=== Provided material ===

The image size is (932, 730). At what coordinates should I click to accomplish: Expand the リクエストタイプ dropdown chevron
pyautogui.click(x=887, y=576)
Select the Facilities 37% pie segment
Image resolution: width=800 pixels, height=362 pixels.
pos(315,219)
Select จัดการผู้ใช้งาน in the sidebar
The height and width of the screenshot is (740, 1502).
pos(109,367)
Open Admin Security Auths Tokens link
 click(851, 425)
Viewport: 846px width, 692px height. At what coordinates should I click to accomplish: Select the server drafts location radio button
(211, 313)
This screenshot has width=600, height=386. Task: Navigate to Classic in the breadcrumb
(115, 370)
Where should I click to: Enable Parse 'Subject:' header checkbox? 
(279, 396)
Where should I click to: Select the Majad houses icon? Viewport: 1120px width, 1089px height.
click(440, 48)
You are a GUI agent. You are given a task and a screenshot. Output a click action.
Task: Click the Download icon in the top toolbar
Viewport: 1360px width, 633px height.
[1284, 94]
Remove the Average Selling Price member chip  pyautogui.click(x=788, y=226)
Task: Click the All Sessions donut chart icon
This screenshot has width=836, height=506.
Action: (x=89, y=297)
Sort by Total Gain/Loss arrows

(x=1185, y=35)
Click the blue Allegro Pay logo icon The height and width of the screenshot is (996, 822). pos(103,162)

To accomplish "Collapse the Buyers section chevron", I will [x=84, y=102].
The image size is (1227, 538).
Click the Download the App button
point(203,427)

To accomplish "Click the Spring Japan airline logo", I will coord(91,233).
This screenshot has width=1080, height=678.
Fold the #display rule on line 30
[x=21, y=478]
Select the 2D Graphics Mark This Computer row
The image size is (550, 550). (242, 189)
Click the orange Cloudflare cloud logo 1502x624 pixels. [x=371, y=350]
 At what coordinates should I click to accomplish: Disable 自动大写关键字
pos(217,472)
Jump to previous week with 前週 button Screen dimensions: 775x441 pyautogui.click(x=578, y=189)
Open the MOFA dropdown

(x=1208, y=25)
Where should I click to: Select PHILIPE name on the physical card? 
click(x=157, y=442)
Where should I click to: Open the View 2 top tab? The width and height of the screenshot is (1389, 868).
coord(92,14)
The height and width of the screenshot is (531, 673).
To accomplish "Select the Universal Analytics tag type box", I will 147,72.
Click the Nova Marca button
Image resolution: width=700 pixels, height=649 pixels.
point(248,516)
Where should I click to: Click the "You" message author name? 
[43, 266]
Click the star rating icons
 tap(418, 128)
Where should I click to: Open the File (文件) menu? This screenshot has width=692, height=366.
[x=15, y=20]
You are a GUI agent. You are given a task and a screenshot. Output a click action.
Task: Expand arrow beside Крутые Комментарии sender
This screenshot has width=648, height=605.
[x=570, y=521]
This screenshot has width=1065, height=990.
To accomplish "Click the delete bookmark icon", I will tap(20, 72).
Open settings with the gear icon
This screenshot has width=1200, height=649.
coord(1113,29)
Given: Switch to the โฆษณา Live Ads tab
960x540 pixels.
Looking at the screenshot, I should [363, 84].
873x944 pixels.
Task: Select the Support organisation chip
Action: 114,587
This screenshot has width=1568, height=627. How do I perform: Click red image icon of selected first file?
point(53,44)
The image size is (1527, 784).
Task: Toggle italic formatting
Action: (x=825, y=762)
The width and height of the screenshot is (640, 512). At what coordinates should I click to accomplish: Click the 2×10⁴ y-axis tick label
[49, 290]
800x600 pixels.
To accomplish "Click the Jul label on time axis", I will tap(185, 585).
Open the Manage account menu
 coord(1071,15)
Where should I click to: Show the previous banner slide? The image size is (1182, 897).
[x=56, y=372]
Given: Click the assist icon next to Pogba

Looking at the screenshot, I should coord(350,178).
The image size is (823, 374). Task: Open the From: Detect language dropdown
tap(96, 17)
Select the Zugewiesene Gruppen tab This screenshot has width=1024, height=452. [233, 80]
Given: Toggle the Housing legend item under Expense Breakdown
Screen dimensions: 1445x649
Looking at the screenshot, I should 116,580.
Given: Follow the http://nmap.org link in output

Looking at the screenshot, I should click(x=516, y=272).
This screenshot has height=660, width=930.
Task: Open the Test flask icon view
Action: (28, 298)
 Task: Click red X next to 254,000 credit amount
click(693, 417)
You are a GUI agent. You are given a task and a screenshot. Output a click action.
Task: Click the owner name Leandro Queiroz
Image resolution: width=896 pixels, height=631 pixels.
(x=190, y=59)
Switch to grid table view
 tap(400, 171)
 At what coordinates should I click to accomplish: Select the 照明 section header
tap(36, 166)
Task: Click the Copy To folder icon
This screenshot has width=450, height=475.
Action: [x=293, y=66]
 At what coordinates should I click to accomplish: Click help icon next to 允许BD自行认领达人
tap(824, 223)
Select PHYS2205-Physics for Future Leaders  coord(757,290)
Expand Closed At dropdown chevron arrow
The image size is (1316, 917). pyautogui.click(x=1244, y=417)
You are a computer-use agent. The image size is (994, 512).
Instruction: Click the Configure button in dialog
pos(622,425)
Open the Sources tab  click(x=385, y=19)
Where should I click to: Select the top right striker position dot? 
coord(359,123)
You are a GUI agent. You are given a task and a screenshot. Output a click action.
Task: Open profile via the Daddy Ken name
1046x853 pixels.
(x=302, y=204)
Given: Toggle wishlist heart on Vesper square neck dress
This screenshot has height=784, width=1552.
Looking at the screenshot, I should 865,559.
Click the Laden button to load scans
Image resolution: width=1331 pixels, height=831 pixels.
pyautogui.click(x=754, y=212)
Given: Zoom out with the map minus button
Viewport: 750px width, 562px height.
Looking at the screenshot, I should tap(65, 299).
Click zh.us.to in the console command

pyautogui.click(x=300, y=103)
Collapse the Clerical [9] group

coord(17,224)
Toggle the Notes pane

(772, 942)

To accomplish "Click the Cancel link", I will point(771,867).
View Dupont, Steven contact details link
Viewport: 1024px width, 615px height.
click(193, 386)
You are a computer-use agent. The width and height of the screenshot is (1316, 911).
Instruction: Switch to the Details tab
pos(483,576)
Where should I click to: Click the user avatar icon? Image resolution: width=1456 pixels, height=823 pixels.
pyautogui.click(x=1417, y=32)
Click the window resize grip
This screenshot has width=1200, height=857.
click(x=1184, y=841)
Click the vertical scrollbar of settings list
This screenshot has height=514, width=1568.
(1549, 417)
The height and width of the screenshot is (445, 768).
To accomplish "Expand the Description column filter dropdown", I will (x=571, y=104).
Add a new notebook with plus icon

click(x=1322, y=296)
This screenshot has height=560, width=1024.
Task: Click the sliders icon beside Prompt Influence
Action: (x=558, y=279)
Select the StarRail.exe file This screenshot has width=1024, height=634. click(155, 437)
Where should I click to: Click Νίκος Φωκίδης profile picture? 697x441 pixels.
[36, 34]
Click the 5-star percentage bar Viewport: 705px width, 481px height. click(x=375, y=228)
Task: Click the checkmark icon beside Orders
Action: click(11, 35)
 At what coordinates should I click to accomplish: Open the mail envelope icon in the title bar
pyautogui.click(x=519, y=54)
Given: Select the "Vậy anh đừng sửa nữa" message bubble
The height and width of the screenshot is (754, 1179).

===

Whenever the word "logo" shows up in a line of the entries, list that line.

> _Result of the exercise_:
Click the blue Allegro Pay logo icon The height and width of the screenshot is (996, 822). pos(103,162)
To accomplish "Click the Spring Japan airline logo", I will coord(91,233).
Click the orange Cloudflare cloud logo 1502x624 pixels. [x=371, y=350]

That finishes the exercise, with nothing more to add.